In addition, the game device 300 according to this embodiment has a same reload function as that of a conventional device. The reload function simulates a real shooting gun by arranging an upper limit of the number of loaded simulated bullets of the gun-type controller 308 and requiring an operation for loading (reloading) bullets in the middle of a simulated shooting operation. For example, in this embodiment, a representation in which simulated bullets are automatically loaded in a case where the gun muzzle of the gun-type controller 308 faces the outside of the screen of the monitor 306 is performed. The number of remaining simulated bullets is represented by the number of pictures imitating bullets inside the screen of the monitor 306 (for example, on a side lower than the stripe-like shaped strength point represented in the upper-left part of the above-described screen). In addition, when the number of the remaining simulated bullets is equal to or smaller than a predetermined value or is zero (a state out of the bullet), it is warned by displaying a text of “RELOAD” inside the screen or the like.

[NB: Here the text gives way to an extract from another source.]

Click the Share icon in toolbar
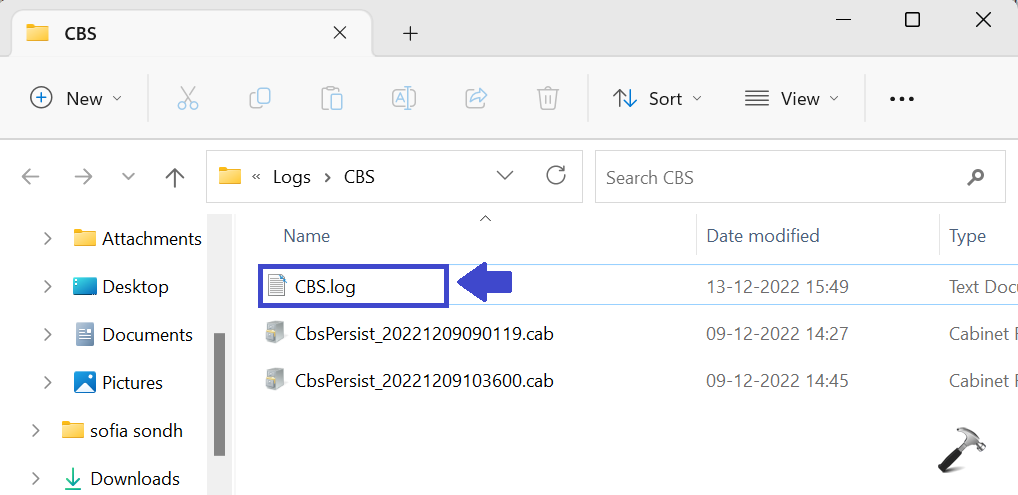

Here, in the game device 300 according to this embodiment, control (movement control) for setting a movement destination for a moving operation of each character (the player character P and the enemy character E) is performed based on the position relationship between the opponent character and the above-described screening object G. In particular, for example, when the player directs the player character P to move by pushing the pedal switches 310 and 312 by using the feet (when movement is input), basically a position in which the player character can avoid direct shoot up from the enemy character E by hiding in the shadow of a nearest screening object G in the movement direction is set as the movement destination (see
In the above-described movement control, the movement destination of each character can be designated by coordinates. For example, when the coordinate values of the movement destination of a character is set, the character can be moved to the movement destination by adding a difference to the coordinate values at the current time point. The coordinate values of each screening object G or the like can be acquired by referring to a coordinate table (map).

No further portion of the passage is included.